● **Record list**:
____________________
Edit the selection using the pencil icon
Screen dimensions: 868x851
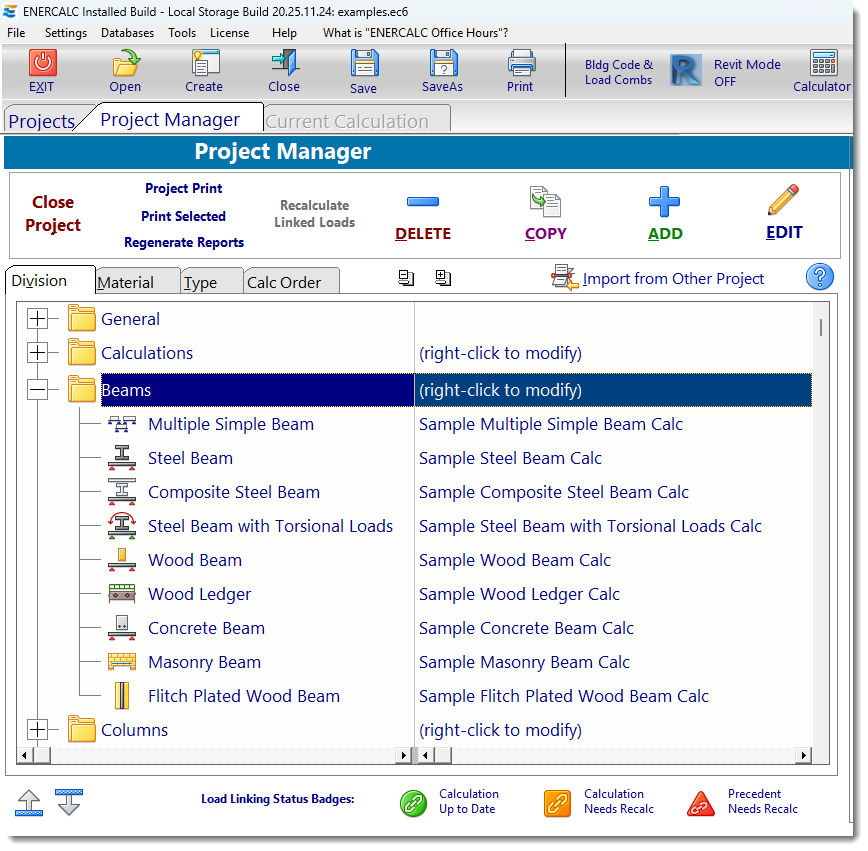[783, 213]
____________________
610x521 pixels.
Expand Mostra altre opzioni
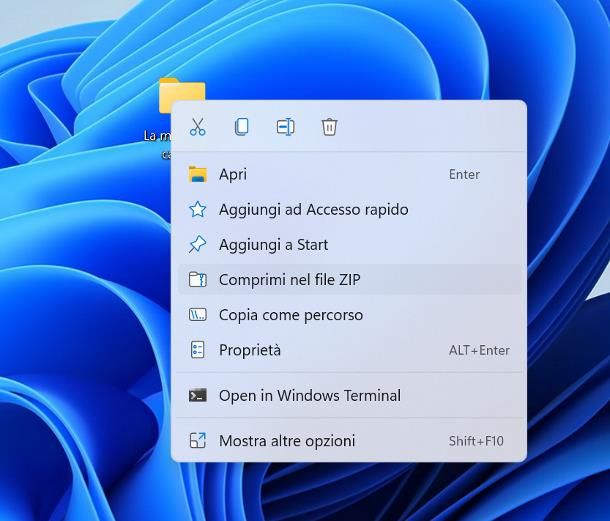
____________________
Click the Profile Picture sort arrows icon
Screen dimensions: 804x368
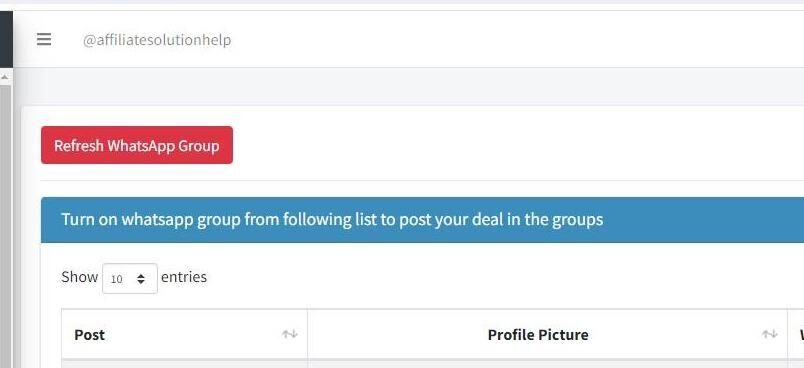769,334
____________________
● **Exercise**:
Identify every line in the material above that contains the string "dimensions" and copy each of those lines. Case counts when matching.

● **Solution**:
Screen dimensions: 868x851
Screen dimensions: 804x368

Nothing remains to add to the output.